— Start of EXTRACT —
Sean -

Sadly I've not gotten to tuning anything yet in the new client ... the
terrors of pre-release :)

One thing is that by default the connection pool only keeps one
connection around (for each RiakNode in the RiakCluster) and will time
out any others after one second.

You might try bumping that up to 10 per node with the
withMinConnections() option in the RiakNode builder so that client
isn't creating new connections each time you fire off 100 requests.

Thinking about it this may be a culprit as the TCP connect is handled
synchronously when it's needed; basically, you're not getting a future
back from RiakCluster.execute() until a connection is returned from
the pool, and if a new connection needs to be made, there's that
overhead there.

I'm using all default settings in Netty in terms of threads, etc, so
it may be something there as well ... but as I said, I haven't gotten
to trying to tune for performance yet.

Thanks,
- Roach

On Mon, Apr 14, 2014 at 10:10 AM, Sean Allen
<s...@monkeysnatchbanana.com> wrote:
> Protocol Buffer.
>
>
> On Mon, Apr 14, 2014 at 11:53 AM, Russell Brown <russell.br...@me.com>
> wrote:
>>
>> HTTP or PB? Pretty sure the HTTP client defaults to a pool of 50
>> connections.
>>
>> On 14 Apr 2014, at 16:50, Sean Allen <s...@monkeysnatchbanana.com> wrote:
>>
>> We fire off 100 requests for the items in the batch and wait on the
>> futures to complete.
>>
>>
>> On Mon, Apr 14, 2014 at 11:40 AM, Alexander Sicular <sicul...@gmail.com>
>> wrote:
>>>
>>> I'm not sure what "looking up entries... in batches of 100 from Riak"
>>> devolves into in the java client but riak doesn't have a native multiget. It
>>> either does 100 get ops or a [search>]mapreduce. That might inform some of
>>> your performance issues.
>>>
>>> -Alexander
>>>
>>> @siculars
>>> http://siculars.posthaven.com
>>>
>>> Sent from my iRotaryPhone
>>>
>>> > On Apr 14, 2014, at 8:26, Sean Allen <s...@monkeysnatchbanana.com>
>>> > wrote:
>>> >
>>> > I'm seeing something very odd trying to scale out part of code I'm
>>> > working on.
— End of EXTRACT —
— Start of SUPPLIED MATERIAL —
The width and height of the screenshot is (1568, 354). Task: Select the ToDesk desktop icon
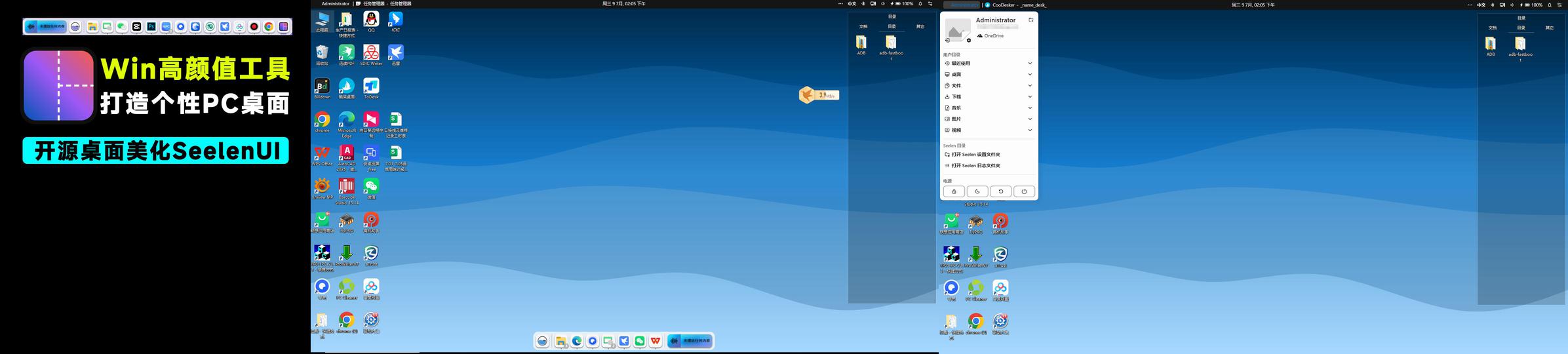tap(371, 87)
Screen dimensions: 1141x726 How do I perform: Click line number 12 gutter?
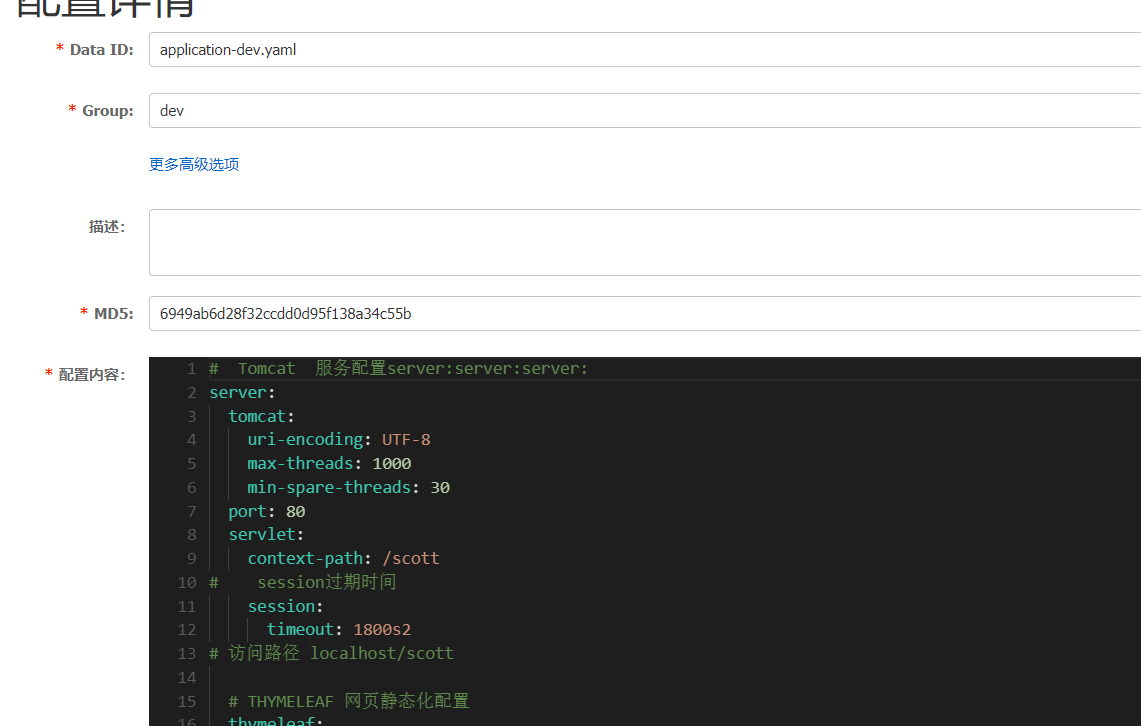tap(187, 629)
— End of SUPPLIED MATERIAL —
_WRITTEN TASK 1_
Name each person who posts a message in the Riak mailing-list thread, using the name or signature the thread shows, and list each person only once.
_WRITTEN TASK 2_
Write what comes next in the Riak mailing-list thread, continuing the quoted message that begins "I'm seeing something very odd".

_EXPECTED ANSWER 1_
Roach, Sean Allen, Russell Brown, Alexander Sicular

_EXPECTED ANSWER 2_
>>> >
>>> > It runs inside of Storm and lookups up entries from 10 node riak
>>> > cluster.
>>> > I've hit a wall that we can't get past. We are looking up entries (json
>>> > representation of a job)
>>> > in batches of 100 from Riak, each batch gets handled by a bolt in
>>> > Storm, adding more
>>> > bolts (an instance of the bolt class with a dedicated thread) results
>>> > in no increase
>>> > in performance. I instrumted the code and saw that waiting for all riak
>>> > futures to finish
>>> > increases as more bolts are added. Thinking that perhaps there was
>>> > contention around the
>>> > RiakCluster object that we were sharing per jvm, I tried giving each
>>> > bolt instance its own
>>> > cluster object and there wasn't any change.
>>> >
>>> > Note that changing Thread spool size given to withExecutor not
>>> > withExecutionAttempts value
>>> > has any impact.
>>> >
>>> > We're working off of the develop branch for the java client. We've been
>>> > using d3cc30d but I also tried with cef7570 and had the same issue.
>>> >
>>> > A simplied version of the scala code running this:
>>> >
>>> >   // called once upon bolt initialization.
>>> >   def prepare(config: JMap[_, _],
>>> >               context: TopologyContext,
>>> >               collector: OutputCollector): Unit = {
>>> >     ...
>>> >
>>> >     val nodes = RiakNode.Builder.buildNodes(new RiakNode.Builder, (1 to
>>> > 10).map(n => s"riak-beavis-$n").toList.asJava)
>>> >     riak = new RiakCluster.Builder(nodes)
>>> >       // varying this has made no difference
>>> >       .withExecutionAttempts(1)
>>> >      // nor has varying this
>>> >       .withExecutor(new ScheduledThreadPoolExecutor(200))
>>> >       .build()
>>> >     riak.start
>>> >
>>> >     ...
>>> >   }
>>> >
>>> >   private def get(jobLocationId: String):
>>> > RiakFuture[FetchOperation.Response] = {
>>> >     val location = new
>>> > Location("jobseeker-job-view").setBucketType("no-siblings").setKey(jobLocationId)
>>> >     val fop = new
>>> > FetchOperation.Builder(location).withTimeout(75).withR(1).build
>>> >
>>> >     riak.execute(fop)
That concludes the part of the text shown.